The Hellenistic thinkers saw philosophy as therapy, and philosophy as a healer of souls. The classical Indian philosopher Patanjali saw his philosophy as both therapeutic and liberating. The Hellenistic philosophers claimed that 'Empty is that philosopher's argument by which no human suffering is therapeutically treated'. They claimed to treat the destructive passions, especially fear and anger, which they concluded led to war and conflict. These philosophers felt they did a better job than the astrologers and the religious teachers, because so much of suffering was based on false belief.
Lucretius and Death
The Epicurean, Lucretius, made this claim about death: 'It is irrational to fear that which we will not experience, death being non-existent, cannot in the nature of things be experienced, therefore it is irrational to fear death.' Lucretius felt that to truly comfort you he first had to prove to you that there's no afterlife. He thought that what most people are afraid of is suffering in the afterlife. So, to get rid of the idea of an afterlife, he had to convince you it is irrational to imagine that you survive yourself. If you think you're standing there in your mind, looking at your cadaver and thinking 'Oh, poor dead you, you are missing out on the good things of life.' If you can accept there will be no spectator there, that there is just nothing at all, then your fear will disappear. If there is nothing at all, then it would be irrational to think that it is a bad thing that has happened to you, because there is no you there for whom something bad could happen.
Love and Attachment
The sarvam dukham or 'all is suffering' of the Upanishads, Buddhism and Yoga captures more or less the same attitude towards attachment to the ephermal phenomena and relationships of the material world as the that of the Hellenist philosophers of Greece and Rome. These philosophers, both Hellenists and Indian, thought that the moment you have attachments to something outside yourself, outside your control, whether it's a child, or a spouse, then events that you don’t control are going to make you fearful, grief-stricken, and probably angry. Even the deep love of another is bound to be dangerous because we know that other people can be unreliable. That loved one may come to harm, even if the person is perfectly loyal to you. You may lose your child or your spouse by death, and then you will grieve and perhaps break from the loss. These thinkers believed if you understood how the universe worked then accepting it would calm you down.
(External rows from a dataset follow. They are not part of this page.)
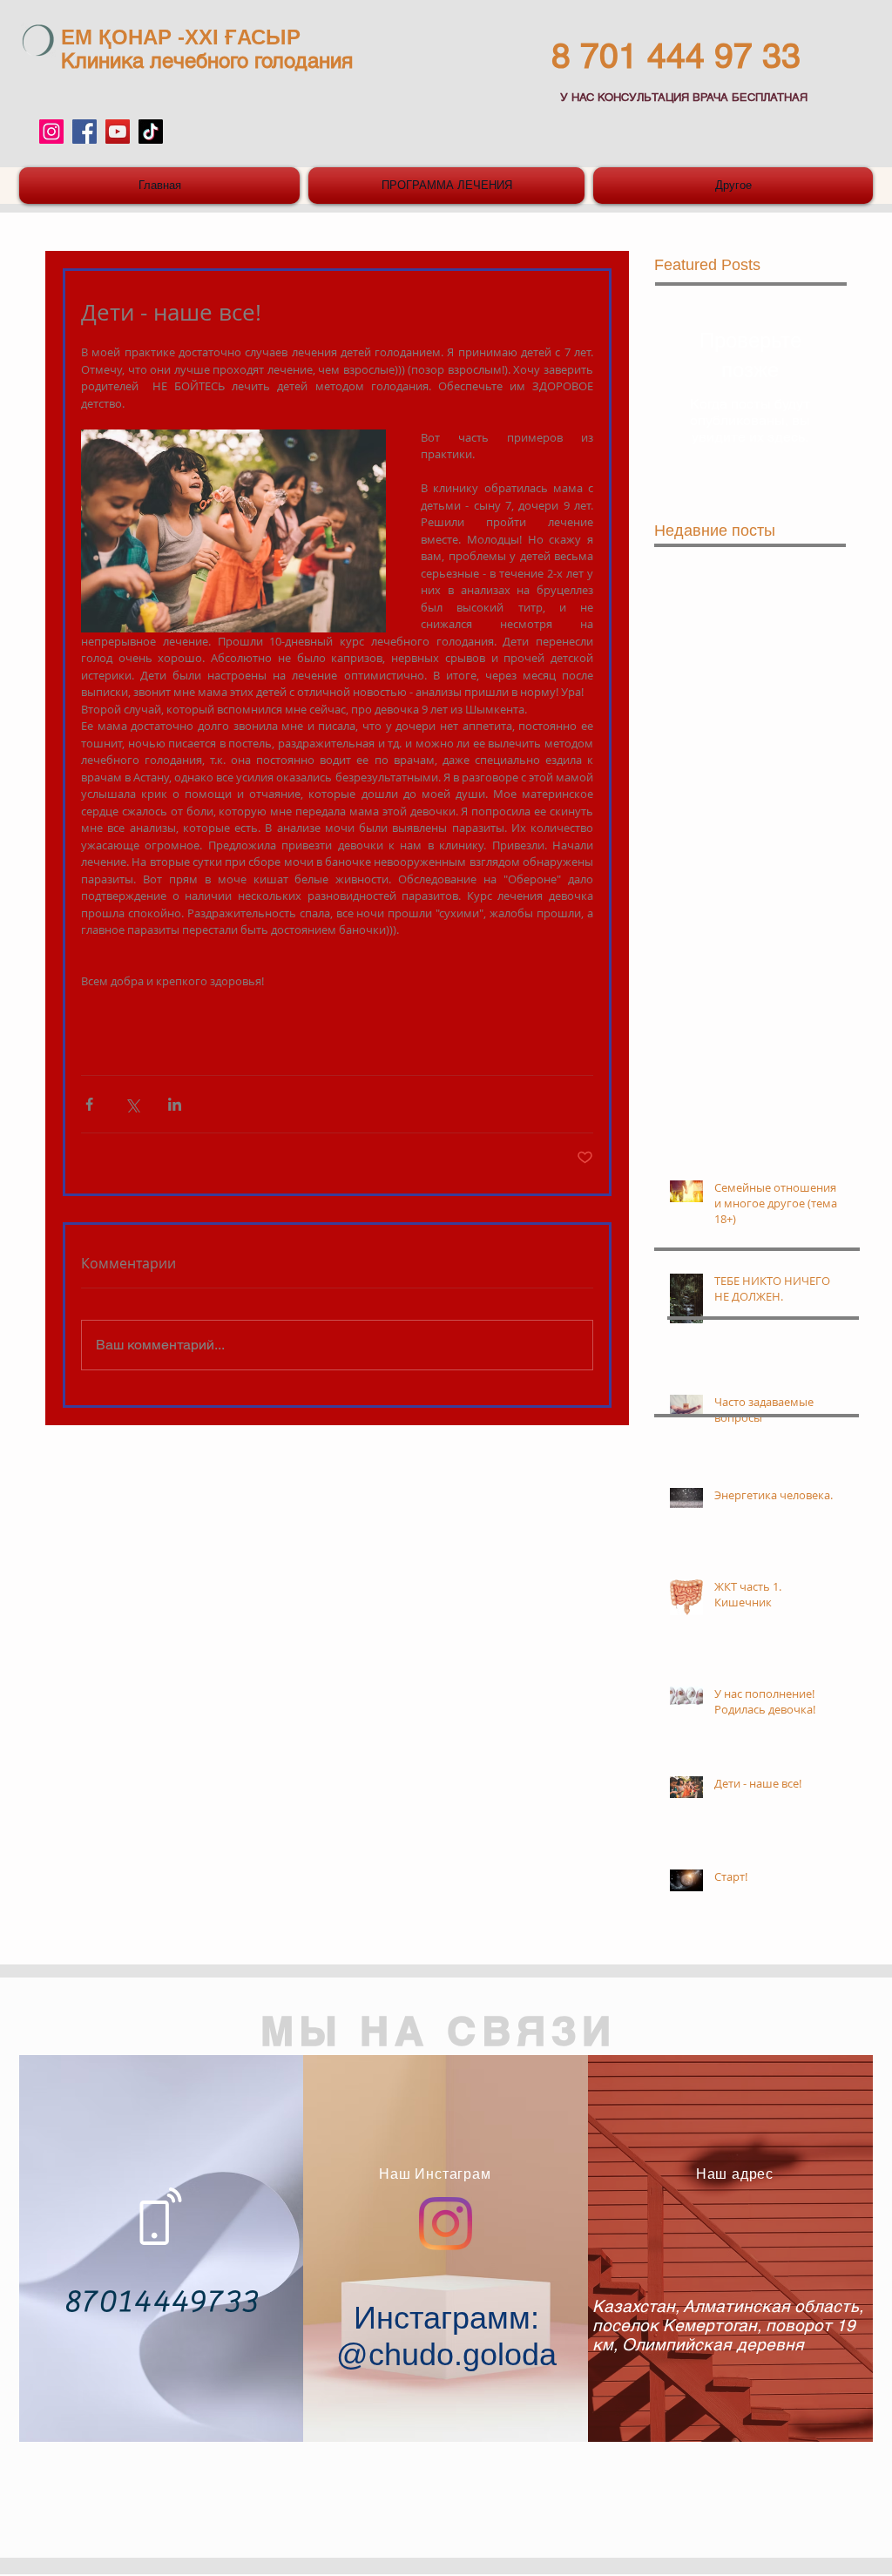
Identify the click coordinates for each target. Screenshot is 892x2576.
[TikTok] (151, 131)
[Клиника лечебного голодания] (84, 131)
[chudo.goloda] (51, 131)
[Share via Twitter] (132, 1104)
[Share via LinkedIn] (174, 1104)
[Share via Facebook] (89, 1104)
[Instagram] (445, 2223)
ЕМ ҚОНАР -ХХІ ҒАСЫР (181, 37)
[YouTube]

What these philosophers, including the Indian ones, leave out is the importance of personal love. They thought about it a lot, both the Hellenists and the Indians. They concluded that love or attachment wasn’t worth the trouble. We can argue with them and think that the attachments we have to our children, parents and lovers, are much more important than they claimed. We can accept the logic of their arguments but our modern view of life is very much based based on personal attachment.